● **Task data**:
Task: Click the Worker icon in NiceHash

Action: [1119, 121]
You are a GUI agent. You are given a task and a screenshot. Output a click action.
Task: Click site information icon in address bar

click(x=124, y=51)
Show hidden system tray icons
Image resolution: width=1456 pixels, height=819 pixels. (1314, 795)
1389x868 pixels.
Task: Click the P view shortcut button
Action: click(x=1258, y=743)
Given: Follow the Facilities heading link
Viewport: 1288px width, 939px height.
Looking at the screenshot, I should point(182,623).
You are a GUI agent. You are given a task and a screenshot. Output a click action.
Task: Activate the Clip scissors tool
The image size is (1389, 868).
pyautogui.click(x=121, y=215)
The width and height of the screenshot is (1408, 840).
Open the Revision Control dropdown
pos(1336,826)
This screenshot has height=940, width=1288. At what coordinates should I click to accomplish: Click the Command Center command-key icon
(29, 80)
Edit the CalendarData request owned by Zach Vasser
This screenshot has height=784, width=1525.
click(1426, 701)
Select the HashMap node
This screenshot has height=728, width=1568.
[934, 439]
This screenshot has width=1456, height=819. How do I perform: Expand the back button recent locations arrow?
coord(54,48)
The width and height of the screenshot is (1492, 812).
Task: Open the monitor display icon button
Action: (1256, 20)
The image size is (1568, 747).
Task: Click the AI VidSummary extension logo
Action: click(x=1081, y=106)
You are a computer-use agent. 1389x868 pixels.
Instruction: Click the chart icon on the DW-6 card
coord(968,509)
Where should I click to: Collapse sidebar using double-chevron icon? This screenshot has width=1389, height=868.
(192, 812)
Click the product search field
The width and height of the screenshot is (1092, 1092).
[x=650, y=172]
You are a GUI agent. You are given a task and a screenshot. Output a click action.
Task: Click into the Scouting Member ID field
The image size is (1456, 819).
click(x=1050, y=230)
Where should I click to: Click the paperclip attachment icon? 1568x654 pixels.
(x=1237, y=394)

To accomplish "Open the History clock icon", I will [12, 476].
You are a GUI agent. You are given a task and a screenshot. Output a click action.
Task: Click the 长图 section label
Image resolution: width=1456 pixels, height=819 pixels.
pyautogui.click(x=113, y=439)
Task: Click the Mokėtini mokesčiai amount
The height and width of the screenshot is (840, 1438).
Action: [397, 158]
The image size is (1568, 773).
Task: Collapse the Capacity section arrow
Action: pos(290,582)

● **Task requirements**: The reply should consist of the records, reproduced exactly.

● **Answer to this task**:
Task: Click the Worker icon in NiceHash

Action: [1119, 121]
You are a GUI agent. You are given a task and a screenshot. Output a click action.
Task: Click site information icon in address bar

click(x=124, y=51)
Show hidden system tray icons
Image resolution: width=1456 pixels, height=819 pixels. (1314, 795)
1389x868 pixels.
Task: Click the P view shortcut button
Action: click(x=1258, y=743)
Given: Follow the Facilities heading link
Viewport: 1288px width, 939px height.
Looking at the screenshot, I should point(182,623).
You are a GUI agent. You are given a task and a screenshot. Output a click action.
Task: Activate the Clip scissors tool
The image size is (1389, 868).
pyautogui.click(x=121, y=215)
The width and height of the screenshot is (1408, 840).
Open the Revision Control dropdown
pos(1336,826)
This screenshot has height=940, width=1288. At what coordinates should I click to accomplish: Click the Command Center command-key icon
(29, 80)
Edit the CalendarData request owned by Zach Vasser
This screenshot has height=784, width=1525.
click(1426, 701)
Select the HashMap node
This screenshot has height=728, width=1568.
[934, 439]
This screenshot has width=1456, height=819. How do I perform: Expand the back button recent locations arrow?
coord(54,48)
The width and height of the screenshot is (1492, 812).
Task: Open the monitor display icon button
Action: (1256, 20)
The image size is (1568, 747).
Task: Click the AI VidSummary extension logo
Action: click(x=1081, y=106)
You are a computer-use agent. 1389x868 pixels.
Instruction: Click the chart icon on the DW-6 card
coord(968,509)
Where should I click to: Collapse sidebar using double-chevron icon? This screenshot has width=1389, height=868.
(192, 812)
Click the product search field
The width and height of the screenshot is (1092, 1092).
[x=650, y=172]
You are a GUI agent. You are given a task and a screenshot. Output a click action.
Task: Click into the Scouting Member ID field
The image size is (1456, 819).
click(x=1050, y=230)
Where should I click to: Click the paperclip attachment icon? 1568x654 pixels.
(x=1237, y=394)

To accomplish "Open the History clock icon", I will [12, 476].
You are a GUI agent. You are given a task and a screenshot. Output a click action.
Task: Click the 长图 section label
Image resolution: width=1456 pixels, height=819 pixels.
pyautogui.click(x=113, y=439)
Task: Click the Mokėtini mokesčiai amount
The height and width of the screenshot is (840, 1438).
Action: [397, 158]
The image size is (1568, 773).
Task: Collapse the Capacity section arrow
Action: pos(290,582)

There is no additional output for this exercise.